Tさんは悩んでいました。
会社を続行すべきか、それとも今手を引くべきかと云う事です。
全部で3名の小さな住宅販売会社。親会社の物件を販売するのです。売れたら2ヶ月から4ヵ月後に手数料が入ってきます。
親会社と言っても資本や人事の繋がりはなく、単に販売をさせてもらうという立場です。毎月、30万の会費を払って居ます。会費の支払いを止めるとTさんは売るべき商品が無くなります。
5月以降トンと売れないのです。
手形は切って居りませんから、助かりますが、人がどうしても最低3名は必要です。コンピューターのネット販売をするには必要人員です。一人でもかけると販売は難しくなります。
したがって給料の支払いには特に気を使っています。
7月末で資金は枯渇寸前、8月の支払いは殆ど予定が立ちません。

(課題の内容):
1/ 引用文に出てくる暦の月の名前(「2ヶ月」のような期間は除く)をすべて挙げてください。
2/ 引用文から、「全部で3名の小さな住宅販売会」を含む語句で始まり「7月末で資金は枯渇寸前、8月の支払いは殆ど予定が立ちません。」の後で終わる部分を、一字一句そのまま書き写してください。

(データ抜粋):
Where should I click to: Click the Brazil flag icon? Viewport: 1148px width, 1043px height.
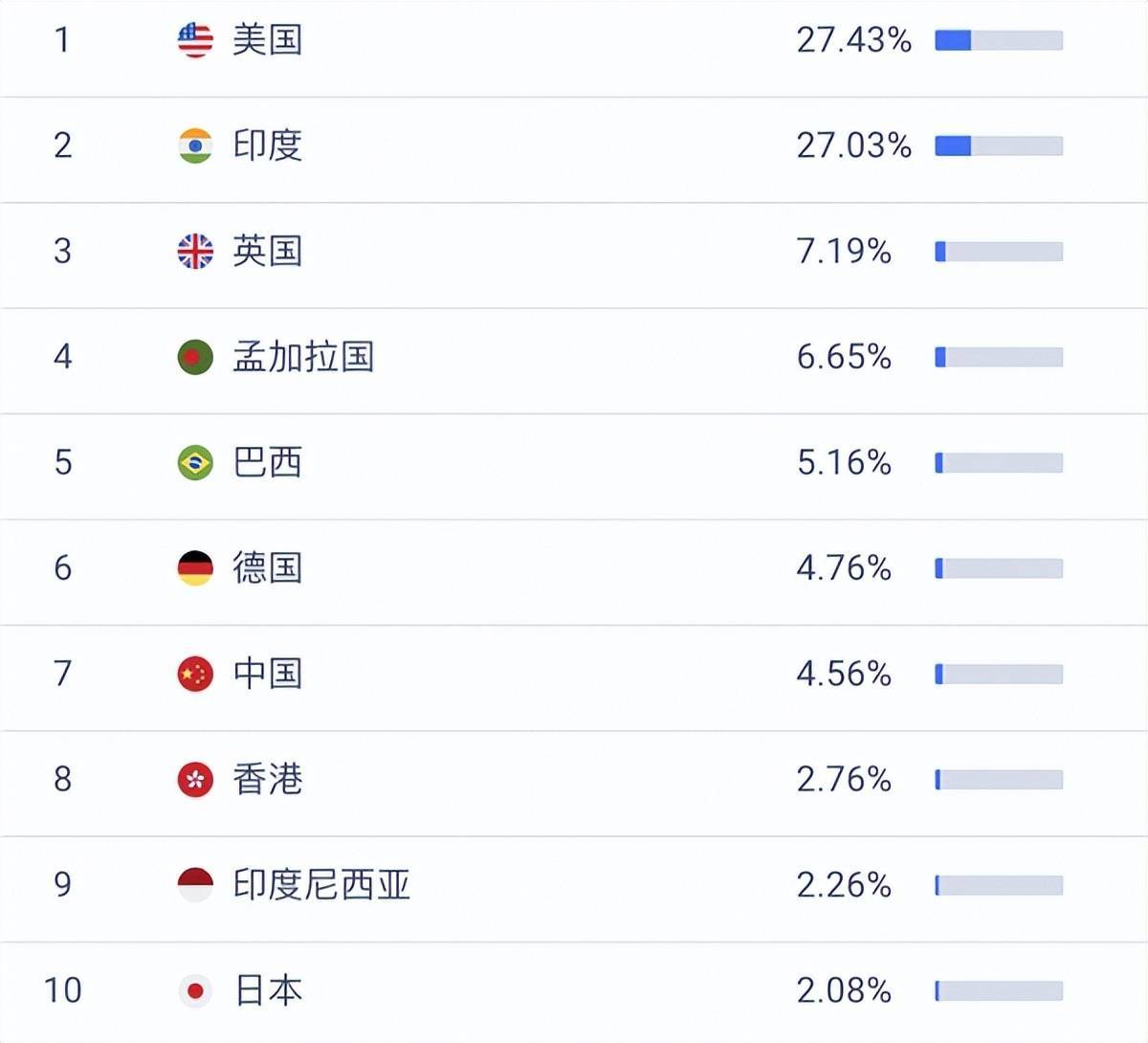(195, 463)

(解答):
1/ 5月、7月、8月

2/
全部で3名の小さな住宅販売会社。親会社の物件を販売するのです。売れたら2ヶ月から4ヵ月後に手数料が入ってきます。
親会社と言っても資本や人事の繋がりはなく、単に販売をさせてもらうという立場です。毎月、30万の会費を払って居ます。会費の支払いを止めるとTさんは売るべき商品が無くなります。
5月以降トンと売れないのです。
手形は切って居りませんから、助かりますが、人がどうしても最低3名は必要です。コンピューターのネット販売をするには必要人員です。一人でもかけると販売は難しくなります。
したがって給料の支払いには特に気を使っています。
7月末で資金は枯渇寸前、8月の支払いは殆ど予定が立ちません。